Background. Terbuutaline, a short acting β2-agonist, is widely used in Europe and accounts for 76% of adverse analytical findings (AAFs) of β2-agonists in doping control. Terbutaline is a chiral drug consisting of a 1:1 ratio of two enantiomers ®-terbutaline and (S)-terbutaline, and given differences in metabolism between both enantiomers, the ratio of enantiomers may afford the ability to distinguish between oral and inhaled routes of administration.
Objective. To discriminate between therapeutic inhaled dosing and both supratherapeutic inhaled administration and oral dosing of terbutaline using a chiral assya for terbutaline applied to urine.
Methods. Part Ia: The study was crossover design, with 14 well-trained men and women undertaking three intervention arms; Inhalation regimen (low dose therapeutic) consisting of 1 mg twice daily for 7 days (2 mg/day); inhalation regimen (high dose supratherapeutic) consisting of 2 mg twice daily for 7 days (4 mg/day); prohibited oral regimen consisting of 10 mg daily for 7 days; prohibited oral regimen consisting of 20 mg daily for 3 days. Urine was collected 2 h post dose on each treatment day and (R)- and (S)-terbutaline determined using a chiral UPLC-MS/MS method. Part Ib: A further investigation of 25 mg/d oral terbutaline (15 mg morning + 10 mg afternoon) was undertaken in nine trained men for 4 weeks for comparison with urine collected 1-3 hours after administration on the first day, half-way through the intervention, and the final day. Part II: The study was an acute (24 h) PK study examining urine levels and R:S terbutaline ratio following dosing with 10 mg oral or 4 mg inhaled terbutaline and 1½ h exercise in highly-trained men with asthma.

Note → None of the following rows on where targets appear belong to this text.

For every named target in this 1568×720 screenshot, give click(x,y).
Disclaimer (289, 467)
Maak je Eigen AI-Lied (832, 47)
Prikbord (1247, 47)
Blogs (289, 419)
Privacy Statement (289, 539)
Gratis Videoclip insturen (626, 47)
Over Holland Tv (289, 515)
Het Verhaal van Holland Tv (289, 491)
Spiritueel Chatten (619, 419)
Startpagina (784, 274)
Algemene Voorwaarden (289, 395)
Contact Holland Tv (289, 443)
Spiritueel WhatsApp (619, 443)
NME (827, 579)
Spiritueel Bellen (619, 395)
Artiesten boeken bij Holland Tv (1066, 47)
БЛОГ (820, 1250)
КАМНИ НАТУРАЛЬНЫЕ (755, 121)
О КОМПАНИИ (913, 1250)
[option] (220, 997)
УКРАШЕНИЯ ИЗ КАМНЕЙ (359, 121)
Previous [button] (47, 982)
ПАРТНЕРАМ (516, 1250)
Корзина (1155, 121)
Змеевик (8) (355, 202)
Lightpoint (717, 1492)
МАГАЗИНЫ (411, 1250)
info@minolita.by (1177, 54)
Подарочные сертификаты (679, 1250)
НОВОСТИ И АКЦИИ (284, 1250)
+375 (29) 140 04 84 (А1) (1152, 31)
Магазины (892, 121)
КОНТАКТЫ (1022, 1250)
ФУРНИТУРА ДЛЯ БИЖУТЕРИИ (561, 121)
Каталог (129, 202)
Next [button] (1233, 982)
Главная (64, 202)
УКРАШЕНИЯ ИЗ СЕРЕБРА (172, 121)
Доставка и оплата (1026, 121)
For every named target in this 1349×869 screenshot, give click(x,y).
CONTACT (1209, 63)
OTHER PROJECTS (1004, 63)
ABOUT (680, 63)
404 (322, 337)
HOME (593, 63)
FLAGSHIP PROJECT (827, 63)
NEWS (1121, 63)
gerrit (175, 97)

Results. Part Ia: Racemic terbutaline urine levels were highest in the supratherapeutic inhaled group. The sulfate metabolite was the main metabolite with some evidence of enantioselective metabolism. The urine log(R:S) terbutaline enantiomer ratio demonstrated excellent diagnostic performance at 2 h post dose with the ability to distinguish between oral and inhaled dosing, with sensitivity and specificity both greater than 98% based on an arbitrary cut-off value of 0.1. Further discrimination between therapeutic inhaled (1 mg twice daily) and supratherapeutic inhaled (2 mg twice daily) dosing, was demonstrated using a urine threshold approach set at an arbitrary 1000 ng/ml with sufficient specificity (>98%), and while sensitivity was modest at 19%, adoption of this approach could potentially disincentivize supratherapeutic inhaled doping. Part Ib: resulted in similar findings to Part 1a with respect to log(R:S) ratio, noting that maximum levels were not achieved until week 4. Part II: In the acute PK study, urine levels were higher following inhaled administration than oral but the predictive value of R:S ratio was not repeated from Part Ia.
Conclusion. The urine enantiomer ratio method shows some promise to discriminate between permitted inhalation and oral dosing of terbutaline in sport, and if combined with a rac-terbutaline threshold for supretherapeutic inhaled dosing, could pave the way for terbutaline in sport without the need for TUEs. Further work is required to investigate why this approach did not work in an acute single dosing scenario.